--- START ---
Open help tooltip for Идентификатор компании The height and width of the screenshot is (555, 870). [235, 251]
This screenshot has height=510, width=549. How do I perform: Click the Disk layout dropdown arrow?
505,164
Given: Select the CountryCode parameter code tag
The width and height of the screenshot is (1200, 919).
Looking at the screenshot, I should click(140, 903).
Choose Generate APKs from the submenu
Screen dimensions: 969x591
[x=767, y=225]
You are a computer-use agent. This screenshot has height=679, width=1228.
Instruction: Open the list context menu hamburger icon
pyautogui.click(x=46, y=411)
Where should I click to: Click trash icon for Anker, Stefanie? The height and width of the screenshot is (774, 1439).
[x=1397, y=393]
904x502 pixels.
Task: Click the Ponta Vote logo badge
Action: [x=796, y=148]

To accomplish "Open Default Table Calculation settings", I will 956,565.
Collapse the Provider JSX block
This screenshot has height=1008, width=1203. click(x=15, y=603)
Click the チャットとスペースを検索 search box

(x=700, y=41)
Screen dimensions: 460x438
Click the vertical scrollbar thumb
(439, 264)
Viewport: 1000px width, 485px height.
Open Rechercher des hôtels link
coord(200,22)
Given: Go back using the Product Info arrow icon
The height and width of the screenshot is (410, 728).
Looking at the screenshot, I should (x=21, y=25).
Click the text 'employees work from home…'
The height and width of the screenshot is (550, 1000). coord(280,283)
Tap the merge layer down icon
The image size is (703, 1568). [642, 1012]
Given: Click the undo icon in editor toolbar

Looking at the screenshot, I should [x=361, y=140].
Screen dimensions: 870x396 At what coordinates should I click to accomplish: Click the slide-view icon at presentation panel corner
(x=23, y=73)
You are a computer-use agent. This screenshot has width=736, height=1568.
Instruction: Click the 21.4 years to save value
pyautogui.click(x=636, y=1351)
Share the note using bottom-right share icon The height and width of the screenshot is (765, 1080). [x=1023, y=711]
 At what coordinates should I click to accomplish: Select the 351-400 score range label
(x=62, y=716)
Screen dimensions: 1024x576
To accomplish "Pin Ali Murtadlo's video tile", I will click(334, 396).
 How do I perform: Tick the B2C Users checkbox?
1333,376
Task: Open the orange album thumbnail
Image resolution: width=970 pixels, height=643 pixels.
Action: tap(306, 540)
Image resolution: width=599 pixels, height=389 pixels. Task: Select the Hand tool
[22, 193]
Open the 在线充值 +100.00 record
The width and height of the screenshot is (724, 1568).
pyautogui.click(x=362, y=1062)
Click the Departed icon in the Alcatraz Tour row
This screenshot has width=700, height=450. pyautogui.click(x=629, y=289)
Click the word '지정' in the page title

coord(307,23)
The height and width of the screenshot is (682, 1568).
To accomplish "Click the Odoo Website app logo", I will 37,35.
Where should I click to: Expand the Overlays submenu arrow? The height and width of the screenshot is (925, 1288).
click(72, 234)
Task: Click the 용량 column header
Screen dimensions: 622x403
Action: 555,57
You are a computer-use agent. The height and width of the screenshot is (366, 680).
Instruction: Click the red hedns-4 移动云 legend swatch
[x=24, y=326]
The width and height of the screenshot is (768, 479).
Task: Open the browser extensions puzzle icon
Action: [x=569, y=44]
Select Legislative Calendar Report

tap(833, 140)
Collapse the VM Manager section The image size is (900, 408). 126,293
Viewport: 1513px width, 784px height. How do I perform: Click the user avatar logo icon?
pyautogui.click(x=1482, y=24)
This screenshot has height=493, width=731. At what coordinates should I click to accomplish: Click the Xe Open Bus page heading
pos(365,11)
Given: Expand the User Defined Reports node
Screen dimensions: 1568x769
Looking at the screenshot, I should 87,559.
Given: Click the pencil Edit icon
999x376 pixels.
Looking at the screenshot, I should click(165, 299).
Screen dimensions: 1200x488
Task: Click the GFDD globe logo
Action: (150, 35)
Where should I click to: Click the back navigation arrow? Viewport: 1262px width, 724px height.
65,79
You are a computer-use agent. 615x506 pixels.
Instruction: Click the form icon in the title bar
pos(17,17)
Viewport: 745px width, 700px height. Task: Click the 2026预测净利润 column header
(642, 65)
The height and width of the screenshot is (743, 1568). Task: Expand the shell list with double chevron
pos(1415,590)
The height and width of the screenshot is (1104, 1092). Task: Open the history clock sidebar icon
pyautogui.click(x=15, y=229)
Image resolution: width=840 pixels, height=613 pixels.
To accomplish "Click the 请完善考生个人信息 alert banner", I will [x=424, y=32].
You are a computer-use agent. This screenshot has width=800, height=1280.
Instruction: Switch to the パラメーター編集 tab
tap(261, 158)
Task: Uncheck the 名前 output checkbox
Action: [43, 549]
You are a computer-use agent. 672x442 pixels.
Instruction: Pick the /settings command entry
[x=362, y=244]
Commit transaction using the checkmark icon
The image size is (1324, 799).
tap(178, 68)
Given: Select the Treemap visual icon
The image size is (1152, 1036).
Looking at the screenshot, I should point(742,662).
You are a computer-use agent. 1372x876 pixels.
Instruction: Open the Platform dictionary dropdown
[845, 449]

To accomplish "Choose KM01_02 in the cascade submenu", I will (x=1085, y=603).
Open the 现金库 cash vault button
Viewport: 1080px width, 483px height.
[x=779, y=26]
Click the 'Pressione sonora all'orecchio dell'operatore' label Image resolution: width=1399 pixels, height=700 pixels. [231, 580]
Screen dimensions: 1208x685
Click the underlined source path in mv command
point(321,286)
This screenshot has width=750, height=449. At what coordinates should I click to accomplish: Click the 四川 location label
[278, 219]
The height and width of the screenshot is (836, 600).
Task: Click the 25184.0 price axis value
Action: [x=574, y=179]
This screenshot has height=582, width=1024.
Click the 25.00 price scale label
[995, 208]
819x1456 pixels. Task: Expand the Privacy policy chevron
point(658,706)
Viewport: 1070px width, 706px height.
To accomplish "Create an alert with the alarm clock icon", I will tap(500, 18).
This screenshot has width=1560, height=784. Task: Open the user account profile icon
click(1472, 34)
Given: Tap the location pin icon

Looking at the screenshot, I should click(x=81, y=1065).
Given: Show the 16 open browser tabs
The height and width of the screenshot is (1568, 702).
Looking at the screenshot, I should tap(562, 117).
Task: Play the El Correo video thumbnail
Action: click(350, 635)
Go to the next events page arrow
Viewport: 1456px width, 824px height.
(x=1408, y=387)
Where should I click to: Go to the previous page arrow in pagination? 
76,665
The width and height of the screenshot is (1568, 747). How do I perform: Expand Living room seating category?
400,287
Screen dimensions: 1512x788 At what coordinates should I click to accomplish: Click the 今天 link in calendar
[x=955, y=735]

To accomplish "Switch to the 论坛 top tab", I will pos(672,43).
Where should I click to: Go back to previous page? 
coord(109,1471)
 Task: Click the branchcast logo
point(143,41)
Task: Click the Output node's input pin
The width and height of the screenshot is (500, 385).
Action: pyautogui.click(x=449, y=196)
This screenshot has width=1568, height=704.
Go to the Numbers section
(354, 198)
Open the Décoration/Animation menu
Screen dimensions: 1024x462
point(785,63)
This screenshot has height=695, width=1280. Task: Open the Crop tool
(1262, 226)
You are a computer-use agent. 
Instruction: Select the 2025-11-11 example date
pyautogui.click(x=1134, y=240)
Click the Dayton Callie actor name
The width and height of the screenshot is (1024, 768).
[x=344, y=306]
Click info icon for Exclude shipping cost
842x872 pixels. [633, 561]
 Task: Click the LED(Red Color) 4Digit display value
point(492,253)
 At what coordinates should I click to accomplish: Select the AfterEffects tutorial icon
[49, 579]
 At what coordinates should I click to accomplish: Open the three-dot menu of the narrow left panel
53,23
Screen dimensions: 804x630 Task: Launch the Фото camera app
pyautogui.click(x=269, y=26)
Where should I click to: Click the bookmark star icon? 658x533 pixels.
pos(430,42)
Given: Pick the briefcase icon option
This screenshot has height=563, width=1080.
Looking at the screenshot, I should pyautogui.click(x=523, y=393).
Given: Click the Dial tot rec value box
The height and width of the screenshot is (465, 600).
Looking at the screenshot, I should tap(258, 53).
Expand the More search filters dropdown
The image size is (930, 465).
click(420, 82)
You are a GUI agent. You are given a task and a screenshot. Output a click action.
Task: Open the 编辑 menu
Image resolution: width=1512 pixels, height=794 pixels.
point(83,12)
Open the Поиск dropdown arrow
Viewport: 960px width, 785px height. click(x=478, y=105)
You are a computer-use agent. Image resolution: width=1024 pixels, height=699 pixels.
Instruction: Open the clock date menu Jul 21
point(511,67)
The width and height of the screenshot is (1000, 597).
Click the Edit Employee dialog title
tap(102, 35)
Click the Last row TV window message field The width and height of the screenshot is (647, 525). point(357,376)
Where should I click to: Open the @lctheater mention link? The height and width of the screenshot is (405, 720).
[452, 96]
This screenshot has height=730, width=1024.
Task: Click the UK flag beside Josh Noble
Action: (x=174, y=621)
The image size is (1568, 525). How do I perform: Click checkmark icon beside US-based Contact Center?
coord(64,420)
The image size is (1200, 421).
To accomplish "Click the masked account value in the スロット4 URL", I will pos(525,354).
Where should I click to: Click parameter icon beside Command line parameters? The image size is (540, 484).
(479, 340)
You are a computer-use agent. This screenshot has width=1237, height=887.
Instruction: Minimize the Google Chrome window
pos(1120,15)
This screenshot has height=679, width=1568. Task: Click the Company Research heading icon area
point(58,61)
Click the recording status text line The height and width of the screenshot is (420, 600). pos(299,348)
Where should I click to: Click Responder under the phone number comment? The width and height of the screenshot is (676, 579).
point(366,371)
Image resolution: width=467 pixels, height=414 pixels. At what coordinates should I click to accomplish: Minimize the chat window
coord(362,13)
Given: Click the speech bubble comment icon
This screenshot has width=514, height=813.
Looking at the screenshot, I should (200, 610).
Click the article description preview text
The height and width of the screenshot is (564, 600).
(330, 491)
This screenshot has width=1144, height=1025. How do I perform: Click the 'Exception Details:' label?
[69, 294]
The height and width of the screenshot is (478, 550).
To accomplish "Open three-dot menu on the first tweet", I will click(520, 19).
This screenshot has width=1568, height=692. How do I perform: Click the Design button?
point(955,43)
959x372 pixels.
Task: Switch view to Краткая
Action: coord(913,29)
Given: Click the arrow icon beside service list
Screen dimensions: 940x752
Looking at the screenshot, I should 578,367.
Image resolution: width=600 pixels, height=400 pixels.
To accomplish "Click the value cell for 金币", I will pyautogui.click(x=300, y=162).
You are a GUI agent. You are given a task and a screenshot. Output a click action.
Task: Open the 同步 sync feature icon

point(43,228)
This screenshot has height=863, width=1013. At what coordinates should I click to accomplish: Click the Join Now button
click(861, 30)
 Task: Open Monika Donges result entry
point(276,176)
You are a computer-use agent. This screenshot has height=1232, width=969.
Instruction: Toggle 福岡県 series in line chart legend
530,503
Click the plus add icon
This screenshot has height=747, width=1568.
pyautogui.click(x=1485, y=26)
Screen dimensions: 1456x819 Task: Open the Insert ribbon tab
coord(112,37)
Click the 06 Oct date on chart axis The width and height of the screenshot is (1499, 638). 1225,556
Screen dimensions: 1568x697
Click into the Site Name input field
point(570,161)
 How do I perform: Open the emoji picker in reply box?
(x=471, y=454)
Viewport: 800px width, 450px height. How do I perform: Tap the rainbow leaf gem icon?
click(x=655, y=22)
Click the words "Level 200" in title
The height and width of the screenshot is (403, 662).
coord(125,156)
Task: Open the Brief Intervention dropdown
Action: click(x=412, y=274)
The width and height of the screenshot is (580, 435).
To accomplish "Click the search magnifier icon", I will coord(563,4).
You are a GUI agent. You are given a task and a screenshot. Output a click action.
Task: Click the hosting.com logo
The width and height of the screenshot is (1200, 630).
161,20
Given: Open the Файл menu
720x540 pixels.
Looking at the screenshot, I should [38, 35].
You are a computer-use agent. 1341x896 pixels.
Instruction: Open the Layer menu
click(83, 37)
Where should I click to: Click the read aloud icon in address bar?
--- END ---
Go through the records line by line, and copy each line that holds the string "Choose".

Choose Generate APKs from the submenu
To accomplish "Choose KM01_02 in the cascade submenu", I will (x=1085, y=603).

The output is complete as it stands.